Leaders of democracies increasingly echo Putin in authoritarian tilt


In a flurry of elections, some of the world’s major democracies have been leaning toward or outright embracing far-right authoritarian leaders, who have echoed one another by promising to crack down on loose morals, open borders and power-hungry elites.

Voters in Italy last month elected a nationalist leader whose party proposes a U-turn from the effects of globalization. In Brazil, right-wing president Jair Bolsonaro injected doubt into the results of his reelection bid by speculating that the vote would be rigged against him in a conspiracy driven by the country’s elites. In the Philippines this year, voters chose the son of their former dictator Ferdinand Marcos as president, electing to stick with strongman politics.

Though hardly a champion of democracy, Russian President Vladimir Putin late last month delivered an address that would sound familiar — and, to many people, attractive — in democracies from the United States to much of Europe. Putin railed against expansive definitions of gender, calling the idea a “perversion,” part of a “complete denial of man [and an] overthrow of faith and traditional values” by “Western elites.”

“The world has entered a period of revolutionary transformations,” which Russia aims to resist, Putin said in a speech that echoed the rhetoric of Russia-friendly right-wing politicians in many democracies.

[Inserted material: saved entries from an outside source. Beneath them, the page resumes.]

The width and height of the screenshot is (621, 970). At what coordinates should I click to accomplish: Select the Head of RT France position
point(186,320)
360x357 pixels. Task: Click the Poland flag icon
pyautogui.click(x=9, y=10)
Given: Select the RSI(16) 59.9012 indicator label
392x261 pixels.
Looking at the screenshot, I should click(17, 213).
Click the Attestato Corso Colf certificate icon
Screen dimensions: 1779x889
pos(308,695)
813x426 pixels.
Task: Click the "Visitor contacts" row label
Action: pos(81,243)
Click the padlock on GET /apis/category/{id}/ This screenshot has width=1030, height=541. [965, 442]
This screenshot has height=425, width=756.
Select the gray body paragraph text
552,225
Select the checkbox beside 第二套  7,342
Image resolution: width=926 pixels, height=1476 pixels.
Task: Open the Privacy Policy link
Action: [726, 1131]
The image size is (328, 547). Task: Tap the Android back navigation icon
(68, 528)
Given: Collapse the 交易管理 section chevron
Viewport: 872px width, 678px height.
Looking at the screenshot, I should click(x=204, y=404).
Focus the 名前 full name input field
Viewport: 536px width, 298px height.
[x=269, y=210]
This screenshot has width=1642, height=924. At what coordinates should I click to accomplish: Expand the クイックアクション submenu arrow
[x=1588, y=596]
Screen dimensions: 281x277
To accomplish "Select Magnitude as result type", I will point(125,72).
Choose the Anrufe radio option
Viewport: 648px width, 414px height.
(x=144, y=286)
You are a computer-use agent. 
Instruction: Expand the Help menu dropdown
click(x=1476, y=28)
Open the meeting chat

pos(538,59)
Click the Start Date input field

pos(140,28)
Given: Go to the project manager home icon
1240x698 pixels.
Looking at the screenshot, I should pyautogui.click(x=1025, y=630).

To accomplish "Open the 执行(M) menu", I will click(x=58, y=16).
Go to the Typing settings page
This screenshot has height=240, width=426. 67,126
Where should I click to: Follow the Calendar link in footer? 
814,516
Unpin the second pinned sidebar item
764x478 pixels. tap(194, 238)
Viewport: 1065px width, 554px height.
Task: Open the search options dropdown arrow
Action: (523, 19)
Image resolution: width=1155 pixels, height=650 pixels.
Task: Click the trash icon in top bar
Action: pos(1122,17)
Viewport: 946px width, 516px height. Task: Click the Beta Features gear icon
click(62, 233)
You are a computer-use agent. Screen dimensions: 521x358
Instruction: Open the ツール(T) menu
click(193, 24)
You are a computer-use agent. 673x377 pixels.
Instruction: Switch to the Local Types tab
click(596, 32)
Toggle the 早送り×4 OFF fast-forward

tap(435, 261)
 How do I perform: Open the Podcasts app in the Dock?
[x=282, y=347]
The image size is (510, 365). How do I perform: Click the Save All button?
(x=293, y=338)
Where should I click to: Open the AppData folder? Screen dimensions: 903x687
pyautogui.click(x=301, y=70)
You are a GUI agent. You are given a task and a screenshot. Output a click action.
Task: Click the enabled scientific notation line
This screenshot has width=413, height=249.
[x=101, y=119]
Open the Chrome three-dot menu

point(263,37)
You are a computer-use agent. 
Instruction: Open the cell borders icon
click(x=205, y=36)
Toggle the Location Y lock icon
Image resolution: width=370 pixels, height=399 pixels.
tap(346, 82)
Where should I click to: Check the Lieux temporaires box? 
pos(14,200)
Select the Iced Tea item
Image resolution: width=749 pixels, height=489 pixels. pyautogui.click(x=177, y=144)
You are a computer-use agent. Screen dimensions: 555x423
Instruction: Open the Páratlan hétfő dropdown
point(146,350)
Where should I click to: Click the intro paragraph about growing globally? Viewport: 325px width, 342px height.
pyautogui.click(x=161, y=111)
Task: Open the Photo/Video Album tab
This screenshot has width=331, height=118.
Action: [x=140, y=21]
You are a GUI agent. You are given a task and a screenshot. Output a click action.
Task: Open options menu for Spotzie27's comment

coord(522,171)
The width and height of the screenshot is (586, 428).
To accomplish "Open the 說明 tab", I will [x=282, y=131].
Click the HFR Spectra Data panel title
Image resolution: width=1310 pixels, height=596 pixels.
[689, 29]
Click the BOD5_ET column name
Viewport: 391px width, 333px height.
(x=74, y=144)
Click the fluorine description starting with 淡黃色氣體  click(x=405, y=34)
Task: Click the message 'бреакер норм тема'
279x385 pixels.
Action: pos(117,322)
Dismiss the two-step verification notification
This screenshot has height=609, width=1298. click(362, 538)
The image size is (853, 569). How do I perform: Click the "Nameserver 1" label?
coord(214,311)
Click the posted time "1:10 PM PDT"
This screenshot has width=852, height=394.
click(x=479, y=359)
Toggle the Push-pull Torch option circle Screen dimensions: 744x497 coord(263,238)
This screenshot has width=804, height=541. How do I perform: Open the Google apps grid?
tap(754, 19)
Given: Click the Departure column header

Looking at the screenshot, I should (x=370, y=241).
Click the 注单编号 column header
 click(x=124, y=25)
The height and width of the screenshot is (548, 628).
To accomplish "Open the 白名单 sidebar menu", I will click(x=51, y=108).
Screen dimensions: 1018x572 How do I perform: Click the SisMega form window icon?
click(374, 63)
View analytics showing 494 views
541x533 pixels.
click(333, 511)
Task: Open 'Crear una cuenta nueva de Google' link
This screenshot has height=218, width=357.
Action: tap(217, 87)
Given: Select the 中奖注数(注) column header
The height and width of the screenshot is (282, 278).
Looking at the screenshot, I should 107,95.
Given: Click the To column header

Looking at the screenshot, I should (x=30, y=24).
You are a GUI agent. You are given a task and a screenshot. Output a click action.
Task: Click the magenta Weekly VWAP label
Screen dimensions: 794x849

In the United States, former president Donald Trump has presumptively rejected future election results, and a majority of Republican candidates on the ballot this fall for major state and federal elective offices have joined him in repudiating the outcome of the 2020 presidential election — an epidemic of election denialism in the United States that historians and political scientists define as a core element in any country’s drift toward authoritarian rule.

Thirty years after the fall of the Berlin Wall and the collapse of Soviet communism heralded a new era of democratic governance and a huge expansion of global trade, that democratic wave has been replaced in many countries by a tide of authoritarianism.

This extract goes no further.